◆ ABOUT THIS TASK ◆
I'd like the entire listing output verbatim, apart from the pictures.

◆ MATERIAL FOR THIS TASK ◆
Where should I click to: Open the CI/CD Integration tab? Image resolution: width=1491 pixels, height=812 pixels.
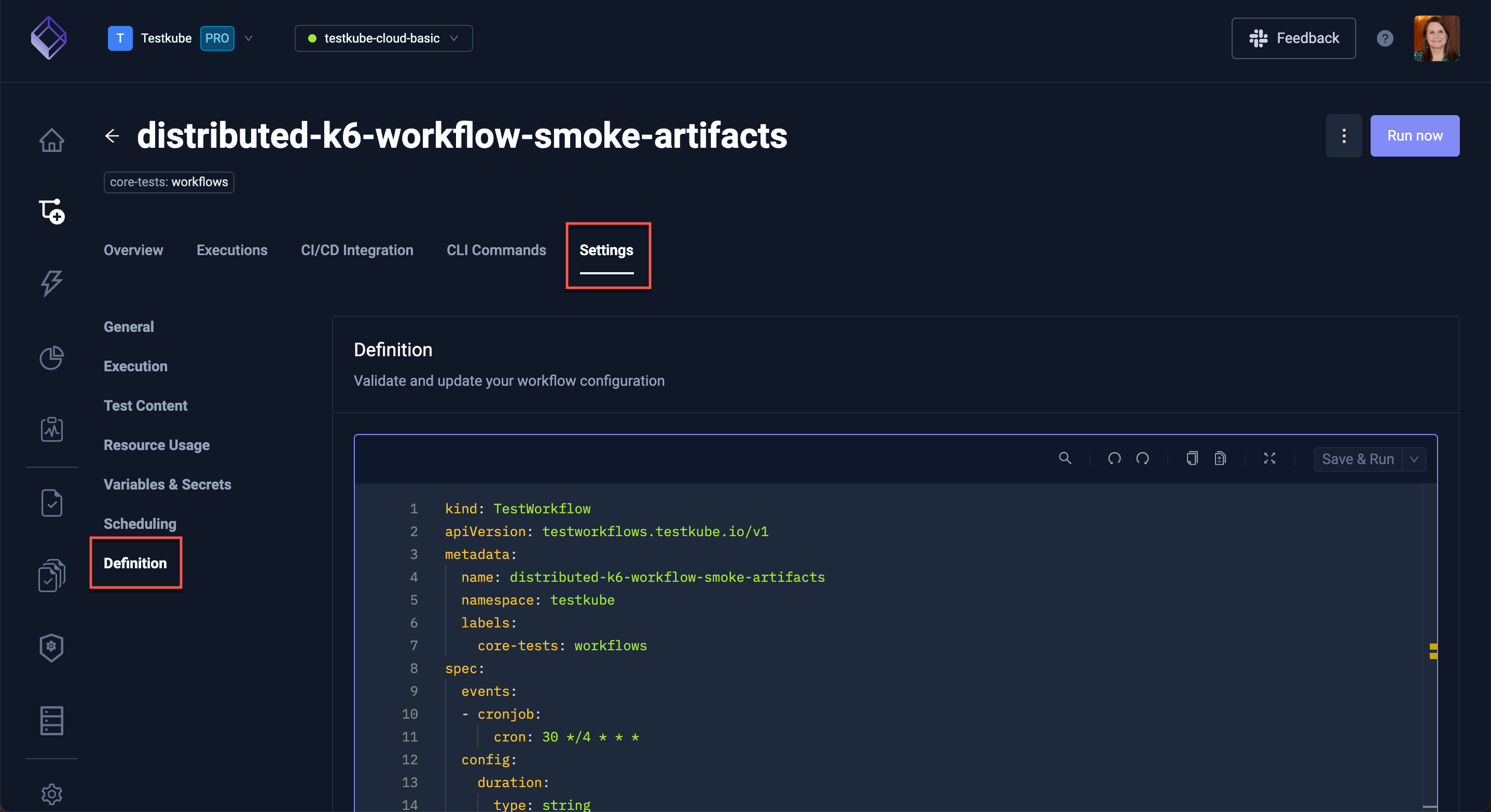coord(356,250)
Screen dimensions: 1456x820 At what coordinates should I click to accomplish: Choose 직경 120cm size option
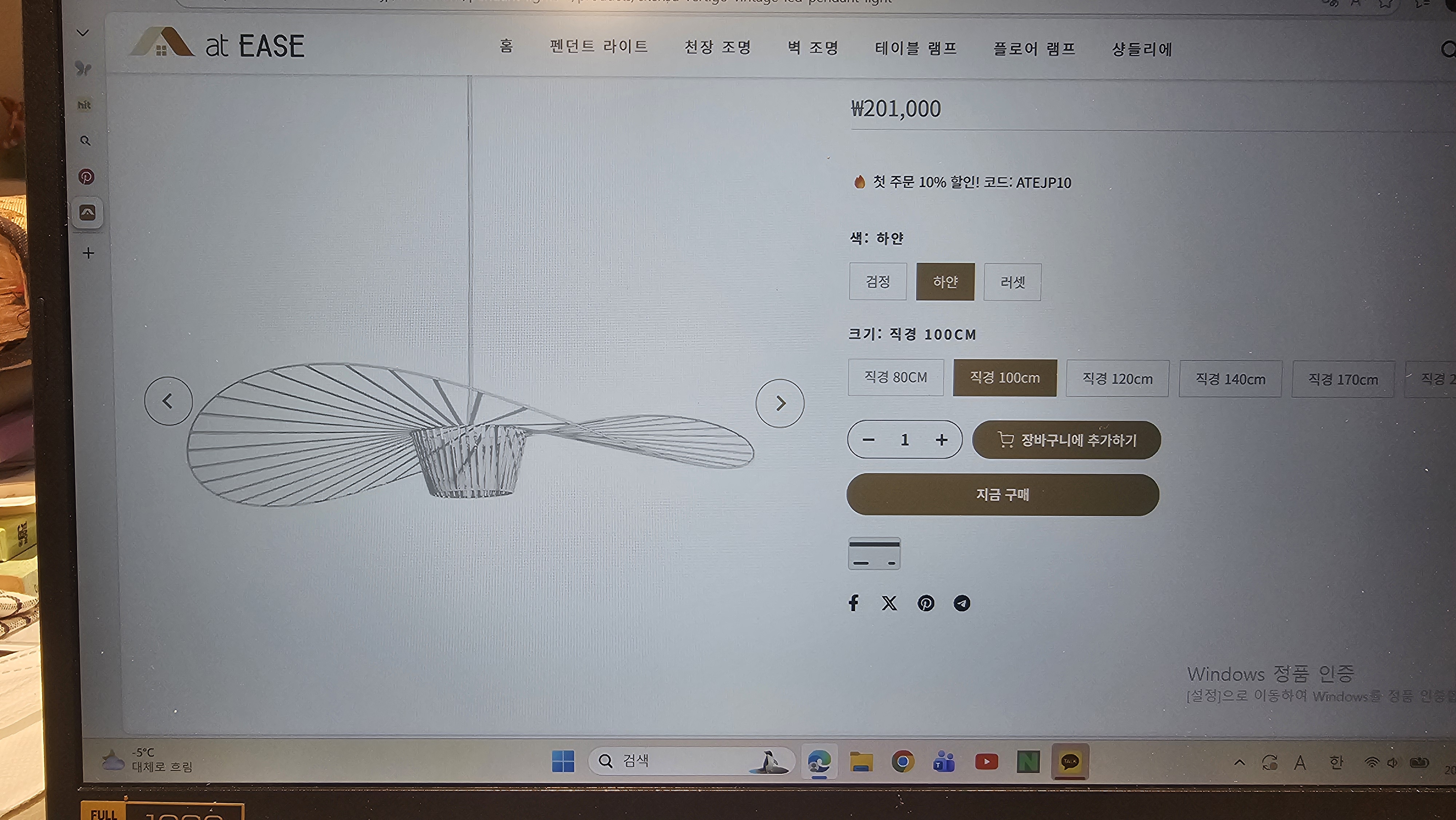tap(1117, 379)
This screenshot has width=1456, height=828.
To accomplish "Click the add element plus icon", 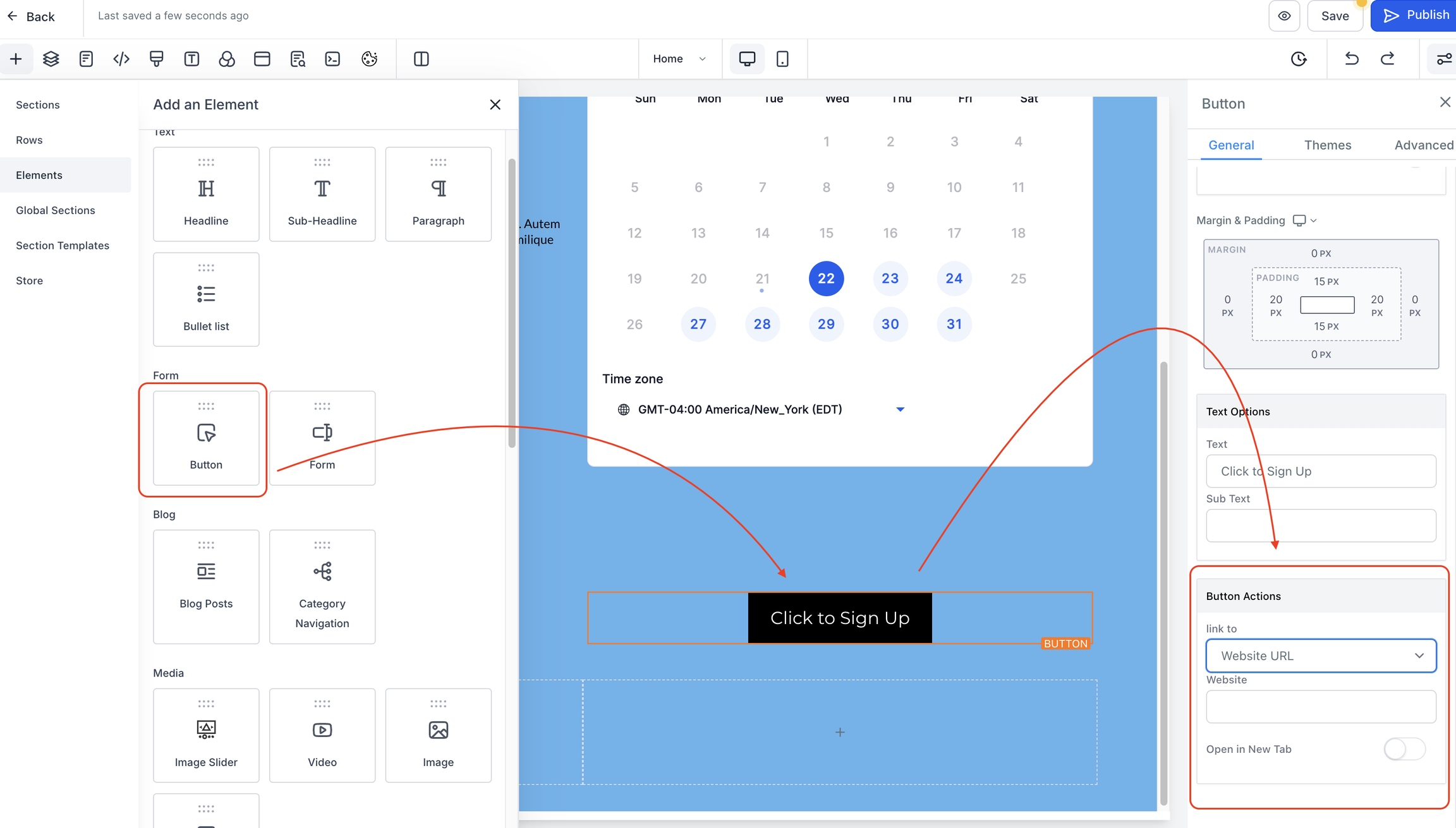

◆ ANSWER TO THIS TASK ◆
Where should I click to: Open the CI/CD Integration tab? Image resolution: width=1491 pixels, height=812 pixels.
coord(356,250)
Screen dimensions: 1456x820 At what coordinates should I click to accomplish: Choose 직경 120cm size option
tap(1117, 379)
This screenshot has width=1456, height=828.
To accomplish "Click the add element plus icon", 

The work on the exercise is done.